[Aachen]

DDoS is said to be very cheap. What if we used that to boot the culprits? It's obviously illegal, so just as a thought experiment: if those amplifiers (dns resolvers or whatever is popular at the moment) started experiencing issues due to their servers being a nuisance to others...?

It still seems much easier to just blackhole IPs that are causing problems, like collectively (at the edge of your AS) block IPs that long-term host a service that is actively involved in facilitating DDoS attacks, but for some reason nobody is doing that. This could be a more direct way: see where DDoS traffic is coming from and... poof

[prdonahue]

Not really practical or effective to implement. The attacks more often than not come from botnets comprised of compromised consumer devices. You can’t just outright drop traffic from residential ISPs.

We didn’t disclose it at the time but this 17.2M rps attack came from (home) Mikrotik devices that were running proxy services: https://blog.cloudflare.com/cloudflare-thwarts-17-2m-rps-ddo....

[Aachen]

Ah right, I was figuring most of those misconfigured udp services (dns, ntp, ...) were running on servers rather than regular home IPs. That does make it a little different.
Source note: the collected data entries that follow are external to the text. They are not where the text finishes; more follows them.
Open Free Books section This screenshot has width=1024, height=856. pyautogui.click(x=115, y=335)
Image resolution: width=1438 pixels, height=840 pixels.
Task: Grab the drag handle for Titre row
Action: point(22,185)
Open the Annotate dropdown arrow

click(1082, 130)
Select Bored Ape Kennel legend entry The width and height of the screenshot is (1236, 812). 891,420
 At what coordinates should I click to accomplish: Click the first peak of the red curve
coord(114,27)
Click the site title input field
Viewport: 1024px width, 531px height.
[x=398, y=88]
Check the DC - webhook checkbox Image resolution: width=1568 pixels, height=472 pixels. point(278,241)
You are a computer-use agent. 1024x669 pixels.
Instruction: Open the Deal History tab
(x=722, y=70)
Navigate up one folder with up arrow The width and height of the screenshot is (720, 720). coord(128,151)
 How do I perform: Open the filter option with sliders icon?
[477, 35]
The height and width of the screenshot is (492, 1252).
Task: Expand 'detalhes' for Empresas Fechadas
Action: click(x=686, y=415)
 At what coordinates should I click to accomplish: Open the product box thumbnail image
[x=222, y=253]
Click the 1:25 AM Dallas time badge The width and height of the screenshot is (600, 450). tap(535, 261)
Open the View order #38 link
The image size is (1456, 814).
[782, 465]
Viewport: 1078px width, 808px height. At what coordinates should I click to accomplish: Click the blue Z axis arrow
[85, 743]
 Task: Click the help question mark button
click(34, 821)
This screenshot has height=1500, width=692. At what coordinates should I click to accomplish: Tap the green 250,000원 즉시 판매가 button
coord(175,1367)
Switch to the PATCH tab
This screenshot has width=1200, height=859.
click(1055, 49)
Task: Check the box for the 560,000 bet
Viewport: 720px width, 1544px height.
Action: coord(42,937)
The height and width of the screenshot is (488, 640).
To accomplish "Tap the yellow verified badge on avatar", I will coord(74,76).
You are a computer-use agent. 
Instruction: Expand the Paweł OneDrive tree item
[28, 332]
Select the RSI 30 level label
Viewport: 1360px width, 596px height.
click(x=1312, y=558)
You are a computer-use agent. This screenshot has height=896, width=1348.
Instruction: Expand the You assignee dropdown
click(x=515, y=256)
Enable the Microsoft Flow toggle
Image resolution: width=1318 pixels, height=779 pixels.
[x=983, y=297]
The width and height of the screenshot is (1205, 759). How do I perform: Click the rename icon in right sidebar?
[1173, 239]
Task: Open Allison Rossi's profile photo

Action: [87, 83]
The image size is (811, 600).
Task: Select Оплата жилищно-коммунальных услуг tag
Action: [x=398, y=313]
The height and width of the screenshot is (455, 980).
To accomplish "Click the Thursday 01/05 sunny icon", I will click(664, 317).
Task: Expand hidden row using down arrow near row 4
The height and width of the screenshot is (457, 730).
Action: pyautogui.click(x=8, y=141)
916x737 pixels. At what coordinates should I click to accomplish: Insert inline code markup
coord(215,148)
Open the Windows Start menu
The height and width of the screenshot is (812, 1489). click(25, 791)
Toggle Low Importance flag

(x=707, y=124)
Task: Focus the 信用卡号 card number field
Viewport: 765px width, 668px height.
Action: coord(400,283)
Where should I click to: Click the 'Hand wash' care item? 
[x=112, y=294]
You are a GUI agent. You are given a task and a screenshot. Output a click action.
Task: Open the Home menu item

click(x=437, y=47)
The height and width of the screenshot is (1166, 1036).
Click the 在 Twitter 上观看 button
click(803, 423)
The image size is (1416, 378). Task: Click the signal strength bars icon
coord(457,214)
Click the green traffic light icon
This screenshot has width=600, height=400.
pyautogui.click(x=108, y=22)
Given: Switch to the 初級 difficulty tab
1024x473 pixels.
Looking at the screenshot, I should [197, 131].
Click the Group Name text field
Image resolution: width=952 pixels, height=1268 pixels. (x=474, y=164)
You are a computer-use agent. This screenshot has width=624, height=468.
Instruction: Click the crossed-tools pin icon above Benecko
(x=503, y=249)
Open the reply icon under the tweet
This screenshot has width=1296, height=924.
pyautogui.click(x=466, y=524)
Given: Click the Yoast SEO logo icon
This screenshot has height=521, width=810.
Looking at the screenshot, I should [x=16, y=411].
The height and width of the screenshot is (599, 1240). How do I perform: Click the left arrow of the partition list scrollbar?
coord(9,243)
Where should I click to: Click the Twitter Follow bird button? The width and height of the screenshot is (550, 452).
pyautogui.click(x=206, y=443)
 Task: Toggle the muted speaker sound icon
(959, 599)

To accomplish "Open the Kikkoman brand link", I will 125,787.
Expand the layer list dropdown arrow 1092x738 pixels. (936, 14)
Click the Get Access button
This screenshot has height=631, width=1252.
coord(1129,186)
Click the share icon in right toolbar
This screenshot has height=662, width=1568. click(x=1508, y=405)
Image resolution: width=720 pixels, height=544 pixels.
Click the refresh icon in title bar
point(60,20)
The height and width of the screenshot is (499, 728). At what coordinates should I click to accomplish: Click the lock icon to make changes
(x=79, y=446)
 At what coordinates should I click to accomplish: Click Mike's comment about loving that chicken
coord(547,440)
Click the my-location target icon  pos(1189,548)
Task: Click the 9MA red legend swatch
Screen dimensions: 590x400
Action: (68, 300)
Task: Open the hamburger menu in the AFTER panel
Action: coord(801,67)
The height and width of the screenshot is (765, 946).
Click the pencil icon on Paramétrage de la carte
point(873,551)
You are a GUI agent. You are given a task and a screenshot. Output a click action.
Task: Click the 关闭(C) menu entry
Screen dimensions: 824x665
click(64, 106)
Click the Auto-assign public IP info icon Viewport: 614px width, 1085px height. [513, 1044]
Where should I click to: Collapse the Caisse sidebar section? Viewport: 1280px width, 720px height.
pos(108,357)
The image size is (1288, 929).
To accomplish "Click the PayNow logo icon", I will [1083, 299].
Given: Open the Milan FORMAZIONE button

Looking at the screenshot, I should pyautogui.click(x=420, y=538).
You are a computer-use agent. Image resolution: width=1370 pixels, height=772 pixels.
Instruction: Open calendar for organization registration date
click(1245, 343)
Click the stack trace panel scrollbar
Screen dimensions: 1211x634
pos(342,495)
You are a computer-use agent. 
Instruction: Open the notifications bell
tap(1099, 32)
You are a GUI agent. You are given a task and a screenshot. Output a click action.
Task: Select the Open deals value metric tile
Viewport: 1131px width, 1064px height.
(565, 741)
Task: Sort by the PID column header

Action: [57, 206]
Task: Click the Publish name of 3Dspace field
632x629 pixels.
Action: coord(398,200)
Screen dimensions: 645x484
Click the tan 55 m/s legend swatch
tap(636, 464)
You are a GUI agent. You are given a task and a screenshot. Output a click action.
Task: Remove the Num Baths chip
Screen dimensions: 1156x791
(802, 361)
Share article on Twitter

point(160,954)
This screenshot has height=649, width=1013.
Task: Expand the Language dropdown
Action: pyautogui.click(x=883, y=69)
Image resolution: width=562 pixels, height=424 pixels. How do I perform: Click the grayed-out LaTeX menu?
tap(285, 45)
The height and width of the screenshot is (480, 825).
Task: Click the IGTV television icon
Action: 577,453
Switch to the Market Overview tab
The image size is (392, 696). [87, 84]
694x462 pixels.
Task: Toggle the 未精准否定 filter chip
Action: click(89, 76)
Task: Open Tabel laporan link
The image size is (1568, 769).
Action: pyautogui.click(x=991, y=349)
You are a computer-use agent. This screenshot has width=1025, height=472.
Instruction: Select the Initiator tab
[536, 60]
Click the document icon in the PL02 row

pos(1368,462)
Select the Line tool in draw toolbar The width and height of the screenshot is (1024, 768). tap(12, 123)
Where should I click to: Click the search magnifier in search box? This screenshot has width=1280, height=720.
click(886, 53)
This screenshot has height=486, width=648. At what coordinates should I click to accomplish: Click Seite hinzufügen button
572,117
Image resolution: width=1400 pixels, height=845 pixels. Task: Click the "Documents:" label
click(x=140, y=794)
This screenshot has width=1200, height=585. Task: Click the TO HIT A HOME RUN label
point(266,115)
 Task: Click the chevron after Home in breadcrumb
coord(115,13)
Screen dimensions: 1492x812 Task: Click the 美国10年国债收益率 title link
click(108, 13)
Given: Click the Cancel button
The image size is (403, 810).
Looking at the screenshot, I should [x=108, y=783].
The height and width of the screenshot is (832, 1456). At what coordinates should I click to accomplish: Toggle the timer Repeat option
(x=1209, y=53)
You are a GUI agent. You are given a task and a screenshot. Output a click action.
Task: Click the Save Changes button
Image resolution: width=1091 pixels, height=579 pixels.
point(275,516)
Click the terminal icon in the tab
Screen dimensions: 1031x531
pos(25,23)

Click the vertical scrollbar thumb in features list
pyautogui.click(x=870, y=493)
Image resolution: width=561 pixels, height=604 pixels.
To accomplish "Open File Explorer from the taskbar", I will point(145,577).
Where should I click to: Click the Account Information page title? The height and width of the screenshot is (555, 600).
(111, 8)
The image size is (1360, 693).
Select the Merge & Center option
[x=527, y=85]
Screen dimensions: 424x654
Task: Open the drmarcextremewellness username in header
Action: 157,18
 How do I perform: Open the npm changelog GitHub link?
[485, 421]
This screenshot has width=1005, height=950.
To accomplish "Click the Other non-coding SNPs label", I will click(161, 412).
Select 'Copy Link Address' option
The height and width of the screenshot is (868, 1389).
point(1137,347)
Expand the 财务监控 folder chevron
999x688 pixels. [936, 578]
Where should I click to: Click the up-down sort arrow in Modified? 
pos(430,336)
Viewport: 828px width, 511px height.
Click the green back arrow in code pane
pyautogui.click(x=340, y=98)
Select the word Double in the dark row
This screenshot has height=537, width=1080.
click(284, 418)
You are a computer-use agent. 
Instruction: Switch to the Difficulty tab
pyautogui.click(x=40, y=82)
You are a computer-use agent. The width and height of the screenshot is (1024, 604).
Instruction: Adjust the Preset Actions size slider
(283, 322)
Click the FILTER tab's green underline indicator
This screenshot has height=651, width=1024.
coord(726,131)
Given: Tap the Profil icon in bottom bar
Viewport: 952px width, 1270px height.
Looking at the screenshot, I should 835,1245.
Still, if an ISP has had multiple abuse reports for the same subscriber and they're not doing anything, after some time it starts to become reasonable to block this IP, and in a further escalation, this ISP's ranges altogether until they clean their act up. I remember getting the Internet connection blocked as a teenager on an XS4ALL connection for being an ass on the Internet (I tried to DoS a domain squatter that tried to sell a domain I wanted for a thousand times the price with no added value). The abuse desk which I had to contact to unblock it took my promise to not do it again seriously (as did I), not sure how other ISPs handle this.